[Collected data entries]
::::::

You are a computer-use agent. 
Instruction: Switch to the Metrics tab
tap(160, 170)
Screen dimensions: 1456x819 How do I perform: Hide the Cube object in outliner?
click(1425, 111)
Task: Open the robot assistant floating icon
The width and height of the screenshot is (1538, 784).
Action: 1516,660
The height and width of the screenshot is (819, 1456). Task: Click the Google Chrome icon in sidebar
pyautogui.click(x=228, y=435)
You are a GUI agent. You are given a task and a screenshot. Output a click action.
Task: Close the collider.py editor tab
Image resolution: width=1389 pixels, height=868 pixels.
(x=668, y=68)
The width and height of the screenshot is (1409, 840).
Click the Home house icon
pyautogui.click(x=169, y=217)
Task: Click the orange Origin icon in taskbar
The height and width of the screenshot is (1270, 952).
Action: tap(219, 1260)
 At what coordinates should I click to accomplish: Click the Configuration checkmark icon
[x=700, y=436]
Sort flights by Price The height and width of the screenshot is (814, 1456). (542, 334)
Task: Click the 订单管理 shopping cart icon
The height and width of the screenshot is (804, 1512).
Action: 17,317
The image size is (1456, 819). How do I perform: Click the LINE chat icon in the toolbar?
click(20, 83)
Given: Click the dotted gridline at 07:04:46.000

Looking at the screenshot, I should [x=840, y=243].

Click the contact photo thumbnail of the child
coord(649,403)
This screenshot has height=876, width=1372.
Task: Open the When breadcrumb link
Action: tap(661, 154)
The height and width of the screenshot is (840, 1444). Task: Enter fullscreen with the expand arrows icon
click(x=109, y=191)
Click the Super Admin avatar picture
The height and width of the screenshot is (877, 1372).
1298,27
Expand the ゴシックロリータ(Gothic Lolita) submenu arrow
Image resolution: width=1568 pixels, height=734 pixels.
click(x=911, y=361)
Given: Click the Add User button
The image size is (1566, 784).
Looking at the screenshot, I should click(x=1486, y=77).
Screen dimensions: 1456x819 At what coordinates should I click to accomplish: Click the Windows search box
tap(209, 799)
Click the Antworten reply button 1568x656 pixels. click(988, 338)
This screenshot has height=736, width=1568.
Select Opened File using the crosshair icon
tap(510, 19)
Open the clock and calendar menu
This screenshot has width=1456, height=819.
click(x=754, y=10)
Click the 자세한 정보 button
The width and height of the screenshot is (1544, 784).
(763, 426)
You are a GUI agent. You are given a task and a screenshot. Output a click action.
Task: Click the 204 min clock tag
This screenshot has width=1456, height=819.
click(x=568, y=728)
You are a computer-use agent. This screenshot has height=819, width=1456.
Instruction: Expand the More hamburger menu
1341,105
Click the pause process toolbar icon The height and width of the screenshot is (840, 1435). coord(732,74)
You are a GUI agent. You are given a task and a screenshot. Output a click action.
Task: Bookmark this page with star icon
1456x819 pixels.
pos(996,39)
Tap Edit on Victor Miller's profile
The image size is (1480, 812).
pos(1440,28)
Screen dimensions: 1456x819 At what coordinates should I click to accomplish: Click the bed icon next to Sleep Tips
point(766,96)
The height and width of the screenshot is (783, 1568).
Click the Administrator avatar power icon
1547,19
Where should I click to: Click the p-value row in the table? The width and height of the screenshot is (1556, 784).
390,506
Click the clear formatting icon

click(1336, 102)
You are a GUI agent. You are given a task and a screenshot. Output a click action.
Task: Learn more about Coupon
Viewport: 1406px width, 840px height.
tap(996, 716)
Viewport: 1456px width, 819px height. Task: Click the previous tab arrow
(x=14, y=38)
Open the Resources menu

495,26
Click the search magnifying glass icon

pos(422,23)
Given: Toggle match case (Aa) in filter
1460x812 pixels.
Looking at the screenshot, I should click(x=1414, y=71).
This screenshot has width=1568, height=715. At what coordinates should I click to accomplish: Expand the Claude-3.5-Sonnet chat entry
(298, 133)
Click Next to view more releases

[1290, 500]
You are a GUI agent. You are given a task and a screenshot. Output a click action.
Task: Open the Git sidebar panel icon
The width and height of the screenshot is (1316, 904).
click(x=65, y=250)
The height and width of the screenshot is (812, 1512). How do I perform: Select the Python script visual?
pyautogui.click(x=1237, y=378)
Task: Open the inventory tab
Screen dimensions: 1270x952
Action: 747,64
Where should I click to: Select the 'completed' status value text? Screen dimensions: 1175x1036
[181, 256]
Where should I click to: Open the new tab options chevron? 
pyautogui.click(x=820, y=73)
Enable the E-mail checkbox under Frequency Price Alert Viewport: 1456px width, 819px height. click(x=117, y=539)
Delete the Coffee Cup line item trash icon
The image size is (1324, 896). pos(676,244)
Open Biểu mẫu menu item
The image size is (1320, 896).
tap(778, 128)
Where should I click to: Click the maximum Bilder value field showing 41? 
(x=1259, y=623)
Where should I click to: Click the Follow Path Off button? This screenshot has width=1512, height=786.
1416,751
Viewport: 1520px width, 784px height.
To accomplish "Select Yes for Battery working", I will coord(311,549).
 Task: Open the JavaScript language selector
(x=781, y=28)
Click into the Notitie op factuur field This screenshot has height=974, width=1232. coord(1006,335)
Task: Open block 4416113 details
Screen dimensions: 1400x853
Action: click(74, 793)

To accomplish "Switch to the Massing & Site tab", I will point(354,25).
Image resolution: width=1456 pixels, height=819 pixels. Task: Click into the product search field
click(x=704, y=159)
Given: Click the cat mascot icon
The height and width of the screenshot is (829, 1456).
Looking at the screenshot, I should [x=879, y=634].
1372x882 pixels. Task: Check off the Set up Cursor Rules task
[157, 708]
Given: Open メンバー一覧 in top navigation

::::::

» Task directions
The data should be copied out in full, exactly as it reads.

» Task output
You are a computer-use agent. 
Instruction: Switch to the Metrics tab
tap(160, 170)
Screen dimensions: 1456x819 How do I perform: Hide the Cube object in outliner?
click(1425, 111)
Task: Open the robot assistant floating icon
The width and height of the screenshot is (1538, 784).
Action: 1516,660
The height and width of the screenshot is (819, 1456). Task: Click the Google Chrome icon in sidebar
pyautogui.click(x=228, y=435)
You are a GUI agent. You are given a task and a screenshot. Output a click action.
Task: Close the collider.py editor tab
Image resolution: width=1389 pixels, height=868 pixels.
(x=668, y=68)
The width and height of the screenshot is (1409, 840).
Click the Home house icon
pyautogui.click(x=169, y=217)
Task: Click the orange Origin icon in taskbar
The height and width of the screenshot is (1270, 952).
Action: tap(219, 1260)
 At what coordinates should I click to accomplish: Click the Configuration checkmark icon
[x=700, y=436]
Sort flights by Price The height and width of the screenshot is (814, 1456). (542, 334)
Task: Click the 订单管理 shopping cart icon
The height and width of the screenshot is (804, 1512).
Action: 17,317
The image size is (1456, 819). How do I perform: Click the LINE chat icon in the toolbar?
click(20, 83)
Given: Click the dotted gridline at 07:04:46.000

Looking at the screenshot, I should [x=840, y=243].

Click the contact photo thumbnail of the child
coord(649,403)
This screenshot has height=876, width=1372.
Task: Open the When breadcrumb link
Action: tap(661, 154)
The height and width of the screenshot is (840, 1444). Task: Enter fullscreen with the expand arrows icon
click(x=109, y=191)
Click the Super Admin avatar picture
The height and width of the screenshot is (877, 1372).
1298,27
Expand the ゴシックロリータ(Gothic Lolita) submenu arrow
Image resolution: width=1568 pixels, height=734 pixels.
click(x=911, y=361)
Given: Click the Add User button
The image size is (1566, 784).
Looking at the screenshot, I should click(x=1486, y=77).
Screen dimensions: 1456x819 At what coordinates should I click to accomplish: Click the Windows search box
tap(209, 799)
Click the Antworten reply button 1568x656 pixels. click(988, 338)
This screenshot has height=736, width=1568.
Select Opened File using the crosshair icon
tap(510, 19)
Open the clock and calendar menu
This screenshot has width=1456, height=819.
click(x=754, y=10)
Click the 자세한 정보 button
The width and height of the screenshot is (1544, 784).
(763, 426)
You are a GUI agent. You are given a task and a screenshot. Output a click action.
Task: Click the 204 min clock tag
This screenshot has width=1456, height=819.
click(x=568, y=728)
You are a computer-use agent. This screenshot has height=819, width=1456.
Instruction: Expand the More hamburger menu
1341,105
Click the pause process toolbar icon The height and width of the screenshot is (840, 1435). coord(732,74)
You are a GUI agent. You are given a task and a screenshot. Output a click action.
Task: Bookmark this page with star icon
1456x819 pixels.
pos(996,39)
Tap Edit on Victor Miller's profile
The image size is (1480, 812).
pos(1440,28)
Screen dimensions: 1456x819 At what coordinates should I click to accomplish: Click the bed icon next to Sleep Tips
point(766,96)
The height and width of the screenshot is (783, 1568).
Click the Administrator avatar power icon
1547,19
Where should I click to: Click the p-value row in the table? The width and height of the screenshot is (1556, 784).
390,506
Click the clear formatting icon

click(1336, 102)
You are a GUI agent. You are given a task and a screenshot. Output a click action.
Task: Learn more about Coupon
Viewport: 1406px width, 840px height.
tap(996, 716)
Viewport: 1456px width, 819px height. Task: Click the previous tab arrow
(x=14, y=38)
Open the Resources menu

495,26
Click the search magnifying glass icon

pos(422,23)
Given: Toggle match case (Aa) in filter
1460x812 pixels.
Looking at the screenshot, I should click(x=1414, y=71).
This screenshot has width=1568, height=715. At what coordinates should I click to accomplish: Expand the Claude-3.5-Sonnet chat entry
(298, 133)
Click Next to view more releases

[1290, 500]
You are a GUI agent. You are given a task and a screenshot. Output a click action.
Task: Open the Git sidebar panel icon
The width and height of the screenshot is (1316, 904).
click(x=65, y=250)
The height and width of the screenshot is (812, 1512). How do I perform: Select the Python script visual?
pyautogui.click(x=1237, y=378)
Task: Open the inventory tab
Screen dimensions: 1270x952
Action: 747,64
Where should I click to: Select the 'completed' status value text? Screen dimensions: 1175x1036
[181, 256]
Where should I click to: Open the new tab options chevron? 
pyautogui.click(x=820, y=73)
Enable the E-mail checkbox under Frequency Price Alert Viewport: 1456px width, 819px height. click(x=117, y=539)
Delete the Coffee Cup line item trash icon
The image size is (1324, 896). pos(676,244)
Open Biểu mẫu menu item
The image size is (1320, 896).
tap(778, 128)
Where should I click to: Click the maximum Bilder value field showing 41? 
(x=1259, y=623)
Where should I click to: Click the Follow Path Off button? This screenshot has width=1512, height=786.
1416,751
Viewport: 1520px width, 784px height.
To accomplish "Select Yes for Battery working", I will coord(311,549).
 Task: Open the JavaScript language selector
(x=781, y=28)
Click into the Notitie op factuur field This screenshot has height=974, width=1232. coord(1006,335)
Task: Open block 4416113 details
Screen dimensions: 1400x853
Action: click(74, 793)

To accomplish "Switch to the Massing & Site tab", I will point(354,25).
Image resolution: width=1456 pixels, height=819 pixels. Task: Click into the product search field
click(x=704, y=159)
Given: Click the cat mascot icon
The height and width of the screenshot is (829, 1456).
Looking at the screenshot, I should [x=879, y=634].
1372x882 pixels. Task: Check off the Set up Cursor Rules task
[157, 708]
Given: Open メンバー一覧 in top navigation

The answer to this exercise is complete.